The example shown in FIG. 1 is an example, and various modifications can be made without departing from the scope of the technique according to the embodiment of the present disclosure. For example, the number of lenses included in the first lens group G1, the negative group UN, the N lens group GN, the P lens group GP, the final lens group GE, and the focusing groups may be different from the number in the example of FIG. 1. The number of lens groups included in the negative group UN may be different from the number in the example shown in FIG. 1. The focusing group, the position of the aperture stop St, and the lens group that moves during zooming may be configured to be different from the example shown in FIG. 1.

The above-mentioned preferred configurations and available configurations may be optionally combined without contradiction, and it is preferable to selectively adopt the configurations in accordance with necessary specification.

For example, an aspect of the present disclosure is a zoom lens including the first lens group G1 that is disposed to be closest to the object side and that has a positive refractive power, the negative group UN that is disposed to be adjacent to the image side of the first lens group G1, that has a negative refractive power as a whole, and that consists of two or fewer lens groups, the N lens group GN that has a negative refractive power and that is disposed to be closer to the image side than the negative group UN, the P lens group GP that is disposed to be closer to the image side than the negative group UN and that has a positive refractive power, and the final lens group GE that is disposed to be closest to the image side. During zooming, all spacings between adjacent lens groups change, and Conditional Expression (1) is satisfied.

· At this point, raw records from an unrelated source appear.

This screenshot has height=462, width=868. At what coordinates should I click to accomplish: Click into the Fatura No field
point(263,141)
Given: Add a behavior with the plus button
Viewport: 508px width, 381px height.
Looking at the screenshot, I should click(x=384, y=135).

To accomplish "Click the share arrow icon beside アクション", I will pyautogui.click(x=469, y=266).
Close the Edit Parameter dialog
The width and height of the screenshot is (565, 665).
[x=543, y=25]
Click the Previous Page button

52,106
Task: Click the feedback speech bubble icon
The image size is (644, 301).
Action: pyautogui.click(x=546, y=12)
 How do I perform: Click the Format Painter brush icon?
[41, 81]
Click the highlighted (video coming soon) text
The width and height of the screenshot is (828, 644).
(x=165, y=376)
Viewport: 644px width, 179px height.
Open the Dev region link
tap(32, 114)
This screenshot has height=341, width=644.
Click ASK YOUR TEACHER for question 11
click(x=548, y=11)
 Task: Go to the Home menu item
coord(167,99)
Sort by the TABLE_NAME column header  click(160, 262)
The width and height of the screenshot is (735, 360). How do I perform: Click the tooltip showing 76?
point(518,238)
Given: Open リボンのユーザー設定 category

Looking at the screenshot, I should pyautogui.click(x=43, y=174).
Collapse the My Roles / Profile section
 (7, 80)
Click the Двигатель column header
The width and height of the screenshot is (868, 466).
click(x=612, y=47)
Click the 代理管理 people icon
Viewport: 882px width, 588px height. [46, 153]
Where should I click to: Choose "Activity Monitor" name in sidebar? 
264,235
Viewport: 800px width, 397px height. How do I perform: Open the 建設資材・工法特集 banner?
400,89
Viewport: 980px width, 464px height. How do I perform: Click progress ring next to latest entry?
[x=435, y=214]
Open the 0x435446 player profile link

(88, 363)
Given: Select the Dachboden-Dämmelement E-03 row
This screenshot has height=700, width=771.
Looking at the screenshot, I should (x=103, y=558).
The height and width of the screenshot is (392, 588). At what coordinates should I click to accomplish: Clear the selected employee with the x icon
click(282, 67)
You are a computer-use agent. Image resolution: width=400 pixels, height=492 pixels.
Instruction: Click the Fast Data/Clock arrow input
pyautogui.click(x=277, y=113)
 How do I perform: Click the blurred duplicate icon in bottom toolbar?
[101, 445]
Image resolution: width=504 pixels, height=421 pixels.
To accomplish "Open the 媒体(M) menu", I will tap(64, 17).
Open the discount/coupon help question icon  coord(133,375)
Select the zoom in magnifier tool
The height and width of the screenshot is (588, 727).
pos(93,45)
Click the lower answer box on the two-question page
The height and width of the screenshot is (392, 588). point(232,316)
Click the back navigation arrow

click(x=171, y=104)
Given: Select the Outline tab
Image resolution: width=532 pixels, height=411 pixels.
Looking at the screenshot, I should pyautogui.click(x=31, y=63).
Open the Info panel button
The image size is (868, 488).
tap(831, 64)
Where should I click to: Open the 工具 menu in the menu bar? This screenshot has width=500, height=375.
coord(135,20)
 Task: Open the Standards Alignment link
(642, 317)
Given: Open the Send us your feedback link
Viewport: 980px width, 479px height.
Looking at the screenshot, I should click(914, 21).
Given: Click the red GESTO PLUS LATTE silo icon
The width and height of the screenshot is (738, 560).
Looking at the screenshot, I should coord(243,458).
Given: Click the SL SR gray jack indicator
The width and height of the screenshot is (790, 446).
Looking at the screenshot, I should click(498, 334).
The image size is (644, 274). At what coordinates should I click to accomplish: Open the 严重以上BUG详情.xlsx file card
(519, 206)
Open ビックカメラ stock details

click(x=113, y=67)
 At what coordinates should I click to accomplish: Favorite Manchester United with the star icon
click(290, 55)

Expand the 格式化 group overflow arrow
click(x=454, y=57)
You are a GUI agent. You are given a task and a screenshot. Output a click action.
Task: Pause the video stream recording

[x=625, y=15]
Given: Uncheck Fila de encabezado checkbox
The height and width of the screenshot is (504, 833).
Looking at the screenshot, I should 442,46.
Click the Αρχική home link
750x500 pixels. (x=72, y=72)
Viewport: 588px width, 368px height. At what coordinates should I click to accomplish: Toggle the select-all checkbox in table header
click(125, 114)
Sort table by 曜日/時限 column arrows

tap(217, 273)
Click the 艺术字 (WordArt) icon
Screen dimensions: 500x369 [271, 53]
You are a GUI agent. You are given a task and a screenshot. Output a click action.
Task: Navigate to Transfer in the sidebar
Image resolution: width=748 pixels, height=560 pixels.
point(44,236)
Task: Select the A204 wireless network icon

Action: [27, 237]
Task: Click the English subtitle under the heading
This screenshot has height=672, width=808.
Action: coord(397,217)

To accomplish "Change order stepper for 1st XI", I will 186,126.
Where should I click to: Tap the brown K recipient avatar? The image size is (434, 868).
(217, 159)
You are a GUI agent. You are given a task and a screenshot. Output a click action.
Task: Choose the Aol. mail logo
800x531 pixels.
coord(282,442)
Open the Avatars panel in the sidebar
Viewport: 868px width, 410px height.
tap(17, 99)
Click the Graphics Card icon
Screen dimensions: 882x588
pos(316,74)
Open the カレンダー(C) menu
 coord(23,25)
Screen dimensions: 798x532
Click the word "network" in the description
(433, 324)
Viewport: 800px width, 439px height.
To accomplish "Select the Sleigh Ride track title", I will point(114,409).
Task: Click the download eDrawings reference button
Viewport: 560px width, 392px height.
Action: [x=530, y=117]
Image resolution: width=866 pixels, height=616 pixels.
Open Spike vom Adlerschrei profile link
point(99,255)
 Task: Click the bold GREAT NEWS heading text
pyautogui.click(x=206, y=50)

Next, examples of the zoom lens according to the embodiment of the present disclosure will be described, with reference to the drawings. The reference numerals attached to the groups in the cross-sectional views of each example are used independently for each example in order to avoid complication of description and drawings due to an increase in number of digits of the reference numerals. Therefore, even in a case where common reference numerals are attached in the drawings of different examples, components do not necessarily have a common configuration.

Example 1

FIG. 1 shows a configuration and movement loci of a zoom lens according to Example 1, and an illustration method and a configuration thereof are as described above. Therefore, some description is not repeated herein. The zoom lens according to Example 1 consists of, in order from the object side to the image side, a first lens group G1 that has a positive refractive power, a negative group UN that has a negative refractive power as a whole, an N lens group GN that has a negative refractive power, a P lens group GP that has a positive refractive power, and a final lens group GE that has a positive refractive power. The negative group UN consists of one lens group.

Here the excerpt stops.